Zookeeper hardly needs an introduction — it is a distributed coordination service. A few questions I was curious about:

  • How does ZooKeeper implement asynchronous watcher callbacks? (code-level details)
  • How does ZooKeeper implement distributed locks?
  • How do Queue, barrier, and similar recipes work?

I read the Python client kazoo and got the general picture.

A simple client example

#!/usr/bin/python
import logging
from time import sleep
from kazoo.client import KazooClient

# print log to console
logging.basicConfig(format='%(levelname)s:%(message)s', level=logging.DEBUG)

zk = KazooClient('127.0.0.1:2181')
zk.start()

def children_callback(children):
    print '****' , children

children = zk.get_children('/zookeeper', children_callback)

zk.create('/zookeeper/goodboy')
#zk.delete('/zookeeper/goodboy')

while True: sleep(1)

How Kazoo handles asynchrony

First, a premise: every request from a client carries an xid. Each new request increments xid by 1, and the ZooKeeper server processes a single client’s requests strictly in increasing xid order before responding. Under that guarantee, the client can enqueue (request, async_object, xid) before sending (request holds the RPC details; async_object holds the callback). When any response arrives, dequeuing the head of the pending queue is enough to run the matching callback.

A more general pattern stores (request, async_object, xid) in a map keyed by xid, then looks up the entry when a response returns. Because ZooKeeper preserves order, Kazoo can get away with a single pending queue.

A few design constraints:

  • Every API can be called synchronously or asynchronously; sync can be built on top of async.
  • Watchers on each znode must fire asynchronously.
  • The main thread must not block, because it runs application code.
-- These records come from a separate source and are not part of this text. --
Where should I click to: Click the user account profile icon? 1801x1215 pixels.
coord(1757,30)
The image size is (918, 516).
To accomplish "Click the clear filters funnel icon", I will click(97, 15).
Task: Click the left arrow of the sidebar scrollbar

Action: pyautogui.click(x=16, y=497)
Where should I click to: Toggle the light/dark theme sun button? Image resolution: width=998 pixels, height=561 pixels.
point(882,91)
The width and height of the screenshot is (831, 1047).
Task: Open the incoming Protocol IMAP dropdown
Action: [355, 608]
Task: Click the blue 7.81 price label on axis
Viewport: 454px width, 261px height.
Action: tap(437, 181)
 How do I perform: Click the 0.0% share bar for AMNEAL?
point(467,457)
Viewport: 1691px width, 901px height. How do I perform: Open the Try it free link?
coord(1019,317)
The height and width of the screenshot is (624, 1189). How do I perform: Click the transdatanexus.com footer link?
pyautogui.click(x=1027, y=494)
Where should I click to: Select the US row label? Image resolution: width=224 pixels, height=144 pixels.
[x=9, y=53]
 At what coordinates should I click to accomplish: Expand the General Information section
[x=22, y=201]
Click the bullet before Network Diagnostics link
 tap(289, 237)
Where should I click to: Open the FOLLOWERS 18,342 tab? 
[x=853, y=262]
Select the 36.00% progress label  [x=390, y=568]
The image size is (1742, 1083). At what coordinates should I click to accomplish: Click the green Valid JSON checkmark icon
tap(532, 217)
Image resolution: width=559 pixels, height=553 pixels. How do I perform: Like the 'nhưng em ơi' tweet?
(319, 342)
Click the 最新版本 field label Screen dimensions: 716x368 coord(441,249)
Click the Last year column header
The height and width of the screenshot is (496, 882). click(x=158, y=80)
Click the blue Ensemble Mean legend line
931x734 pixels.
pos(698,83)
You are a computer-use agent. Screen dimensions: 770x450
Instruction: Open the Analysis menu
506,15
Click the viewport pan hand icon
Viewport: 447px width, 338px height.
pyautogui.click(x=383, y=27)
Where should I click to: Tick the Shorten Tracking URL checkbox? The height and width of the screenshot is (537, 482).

How Kazoo works (using the example above)

image

A few notes:

  • In step 2, the KazooClient main thread uses an OS pipe for inter-thread signaling. The main thread writes one byte to the write pipe to wake thread_1.

  • In steps 3 and 4, thread_1 uses select([socket, readpipe], [], []) to watch for read events on the socket and read pipe.

    • A readable socket means the ZooKeeper server has a response; read from the socket.
    • A readable read pipe means the main thread enqueued another request (it pushes to the queue, then writes a byte to the write pipe).
  • In step 5, thread_1 increments the client xid and sends the request to ZooKeeper, then returns to its while True loop watching the socket and write pipe — the two cases above.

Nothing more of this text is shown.